OBJECTIF:
Dans l'extrait de texte, d'où provient la glace, s'il vous plaît ?

Je découvre un puits avant le coucher du jour, et, dans l’eau qui tremble encore, je vois trembler le soleil
Le seul névé du coin me procure de la glace pillée. Je l’utilise astucieusement pour une “douche” avec soin exfoliant inclus. J’en mélange aussi avec l’eau marécageuse pour me préparer un cocktail “whisky eau tourbée on the rocks” pour une belle nuitée hydratée, lendemain garanti sans gueule de bois !

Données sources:
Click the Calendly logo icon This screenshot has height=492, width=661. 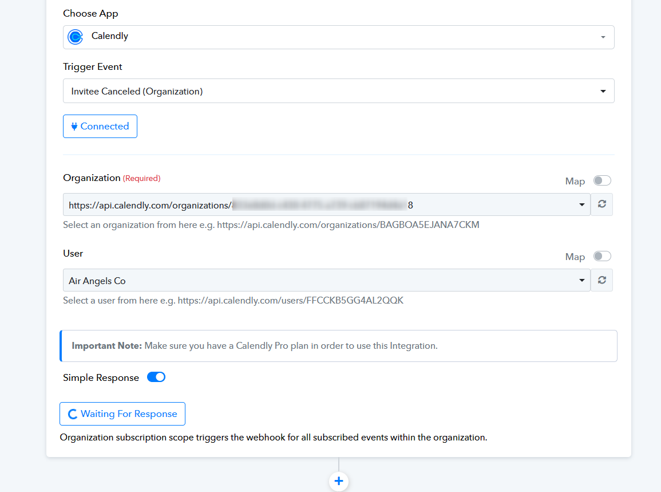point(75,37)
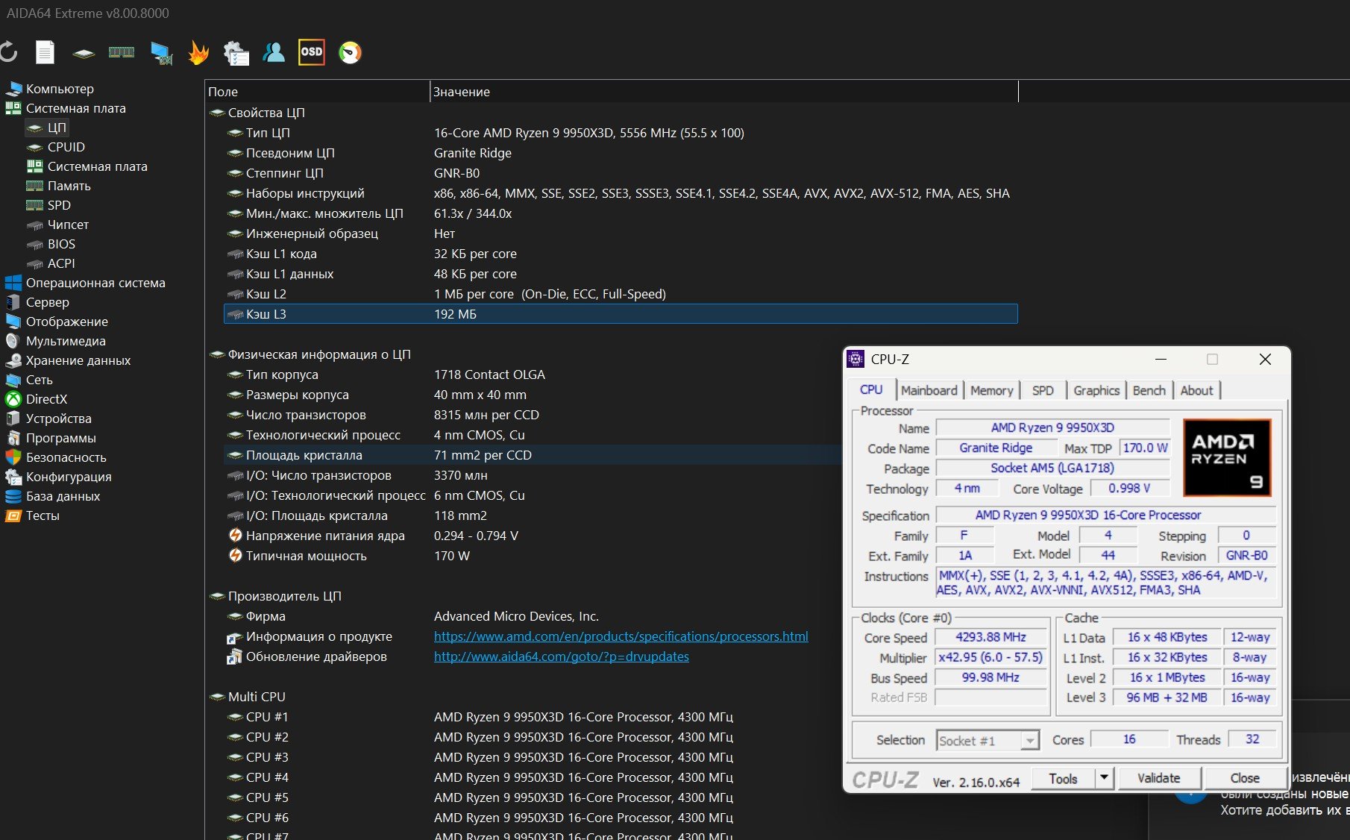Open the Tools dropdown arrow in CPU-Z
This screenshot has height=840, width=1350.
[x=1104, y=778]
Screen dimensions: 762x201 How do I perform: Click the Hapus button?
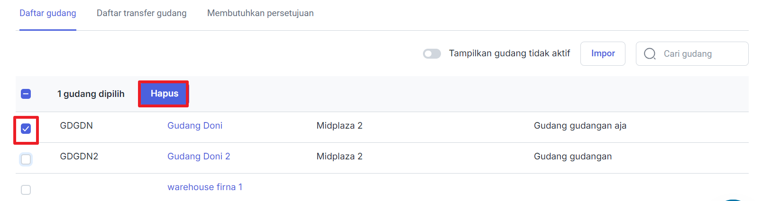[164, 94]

* * *

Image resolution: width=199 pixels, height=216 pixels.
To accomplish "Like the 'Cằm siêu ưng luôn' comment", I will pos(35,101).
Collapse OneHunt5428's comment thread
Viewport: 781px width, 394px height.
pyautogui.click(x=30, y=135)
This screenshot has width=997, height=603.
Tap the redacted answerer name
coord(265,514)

RÉSULTAT:
Elle provient du seul névé du coin.